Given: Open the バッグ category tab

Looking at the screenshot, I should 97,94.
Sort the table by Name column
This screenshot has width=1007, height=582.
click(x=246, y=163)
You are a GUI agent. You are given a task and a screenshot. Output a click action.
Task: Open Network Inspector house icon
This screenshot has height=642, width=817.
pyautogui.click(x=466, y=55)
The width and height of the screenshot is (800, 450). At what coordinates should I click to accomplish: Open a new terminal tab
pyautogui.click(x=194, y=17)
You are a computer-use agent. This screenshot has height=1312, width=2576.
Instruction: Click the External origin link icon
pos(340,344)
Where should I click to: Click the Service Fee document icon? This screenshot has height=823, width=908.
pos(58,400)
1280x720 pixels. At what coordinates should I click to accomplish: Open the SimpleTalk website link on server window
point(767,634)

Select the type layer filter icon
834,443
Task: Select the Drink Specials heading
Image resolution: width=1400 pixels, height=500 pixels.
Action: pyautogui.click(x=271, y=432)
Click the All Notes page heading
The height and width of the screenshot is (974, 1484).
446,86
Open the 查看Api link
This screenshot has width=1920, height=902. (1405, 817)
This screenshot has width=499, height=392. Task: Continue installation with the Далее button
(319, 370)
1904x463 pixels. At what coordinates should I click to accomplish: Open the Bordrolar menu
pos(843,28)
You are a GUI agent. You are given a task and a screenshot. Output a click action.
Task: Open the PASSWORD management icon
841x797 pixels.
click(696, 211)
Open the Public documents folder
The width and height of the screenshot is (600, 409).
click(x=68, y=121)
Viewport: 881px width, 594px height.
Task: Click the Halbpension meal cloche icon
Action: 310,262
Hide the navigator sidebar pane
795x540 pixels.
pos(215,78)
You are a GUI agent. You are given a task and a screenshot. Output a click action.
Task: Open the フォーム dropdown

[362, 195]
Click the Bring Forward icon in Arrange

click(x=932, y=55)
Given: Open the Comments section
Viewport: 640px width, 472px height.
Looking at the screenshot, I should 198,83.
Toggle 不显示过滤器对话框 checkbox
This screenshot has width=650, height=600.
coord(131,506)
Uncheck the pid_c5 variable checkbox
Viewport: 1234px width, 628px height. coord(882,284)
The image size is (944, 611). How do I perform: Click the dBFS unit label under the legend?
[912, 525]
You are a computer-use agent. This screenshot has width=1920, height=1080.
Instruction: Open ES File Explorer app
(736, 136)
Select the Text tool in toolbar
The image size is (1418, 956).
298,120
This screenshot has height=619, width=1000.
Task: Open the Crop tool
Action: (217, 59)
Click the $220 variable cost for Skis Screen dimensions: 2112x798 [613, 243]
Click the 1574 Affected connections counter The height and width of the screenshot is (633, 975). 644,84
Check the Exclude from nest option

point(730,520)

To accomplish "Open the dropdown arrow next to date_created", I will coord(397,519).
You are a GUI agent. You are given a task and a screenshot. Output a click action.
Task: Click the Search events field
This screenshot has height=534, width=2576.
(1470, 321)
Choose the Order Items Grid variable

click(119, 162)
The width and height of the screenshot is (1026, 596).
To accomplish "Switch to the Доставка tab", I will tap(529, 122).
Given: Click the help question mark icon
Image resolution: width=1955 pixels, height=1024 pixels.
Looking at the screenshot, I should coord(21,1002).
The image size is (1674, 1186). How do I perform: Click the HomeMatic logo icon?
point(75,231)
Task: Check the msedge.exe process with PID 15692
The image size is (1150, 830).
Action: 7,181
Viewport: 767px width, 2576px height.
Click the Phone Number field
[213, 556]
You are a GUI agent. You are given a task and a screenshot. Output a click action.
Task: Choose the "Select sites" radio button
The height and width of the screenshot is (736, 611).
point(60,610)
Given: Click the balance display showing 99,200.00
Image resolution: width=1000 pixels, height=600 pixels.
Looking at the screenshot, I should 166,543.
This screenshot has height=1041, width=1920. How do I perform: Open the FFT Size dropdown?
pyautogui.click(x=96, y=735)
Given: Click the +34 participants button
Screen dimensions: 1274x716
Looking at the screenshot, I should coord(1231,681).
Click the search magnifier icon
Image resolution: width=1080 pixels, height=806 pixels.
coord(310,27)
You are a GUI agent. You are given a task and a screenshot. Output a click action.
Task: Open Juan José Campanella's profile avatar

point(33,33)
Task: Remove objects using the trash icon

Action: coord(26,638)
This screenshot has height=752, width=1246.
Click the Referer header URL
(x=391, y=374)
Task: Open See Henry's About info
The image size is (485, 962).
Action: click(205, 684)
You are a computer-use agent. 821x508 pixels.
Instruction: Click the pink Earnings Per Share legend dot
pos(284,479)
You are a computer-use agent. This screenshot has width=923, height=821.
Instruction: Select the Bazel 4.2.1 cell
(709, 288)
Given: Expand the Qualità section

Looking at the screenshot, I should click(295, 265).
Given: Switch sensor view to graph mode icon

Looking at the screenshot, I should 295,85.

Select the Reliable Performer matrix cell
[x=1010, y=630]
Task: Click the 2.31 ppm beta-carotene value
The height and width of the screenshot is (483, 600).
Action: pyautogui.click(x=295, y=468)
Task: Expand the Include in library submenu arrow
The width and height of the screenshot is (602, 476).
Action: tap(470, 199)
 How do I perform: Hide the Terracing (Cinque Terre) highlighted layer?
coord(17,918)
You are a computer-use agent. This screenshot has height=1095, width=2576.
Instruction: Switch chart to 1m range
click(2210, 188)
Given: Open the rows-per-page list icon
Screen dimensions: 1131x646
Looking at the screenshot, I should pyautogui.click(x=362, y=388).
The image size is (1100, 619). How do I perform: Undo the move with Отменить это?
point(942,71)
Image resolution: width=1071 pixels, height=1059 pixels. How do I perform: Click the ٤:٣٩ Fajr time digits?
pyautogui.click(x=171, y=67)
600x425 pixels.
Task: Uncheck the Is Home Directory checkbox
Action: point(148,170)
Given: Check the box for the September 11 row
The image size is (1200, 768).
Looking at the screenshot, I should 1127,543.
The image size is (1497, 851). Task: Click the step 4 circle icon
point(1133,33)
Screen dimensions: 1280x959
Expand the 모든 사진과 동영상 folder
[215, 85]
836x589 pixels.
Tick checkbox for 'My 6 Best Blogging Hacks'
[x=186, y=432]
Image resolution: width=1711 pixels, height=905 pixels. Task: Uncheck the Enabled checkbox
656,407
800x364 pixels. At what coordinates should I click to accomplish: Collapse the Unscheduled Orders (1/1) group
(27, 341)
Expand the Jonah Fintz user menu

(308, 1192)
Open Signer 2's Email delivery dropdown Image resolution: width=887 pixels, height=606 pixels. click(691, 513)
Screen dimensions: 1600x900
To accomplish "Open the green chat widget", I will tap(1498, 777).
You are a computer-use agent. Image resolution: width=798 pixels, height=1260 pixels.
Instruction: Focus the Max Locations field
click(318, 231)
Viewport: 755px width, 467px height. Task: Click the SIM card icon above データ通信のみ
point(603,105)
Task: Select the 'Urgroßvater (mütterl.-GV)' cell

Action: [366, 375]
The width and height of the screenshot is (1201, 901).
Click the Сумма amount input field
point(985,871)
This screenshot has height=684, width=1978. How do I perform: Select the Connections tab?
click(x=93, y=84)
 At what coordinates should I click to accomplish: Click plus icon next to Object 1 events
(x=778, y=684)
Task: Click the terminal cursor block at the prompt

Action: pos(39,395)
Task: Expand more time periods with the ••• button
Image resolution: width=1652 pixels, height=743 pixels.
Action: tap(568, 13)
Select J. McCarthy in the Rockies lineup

********************

## WHAT TO PRODUCE:
For each line of the entries that contains the word "will", make a copy.

## ANSWER SPACE:
To accomplish "Open the dropdown arrow next to date_created", I will coord(397,519).
To accomplish "Switch to the Доставка tab", I will tap(529, 122).
To accomplish "Open the green chat widget", I will tap(1498, 777).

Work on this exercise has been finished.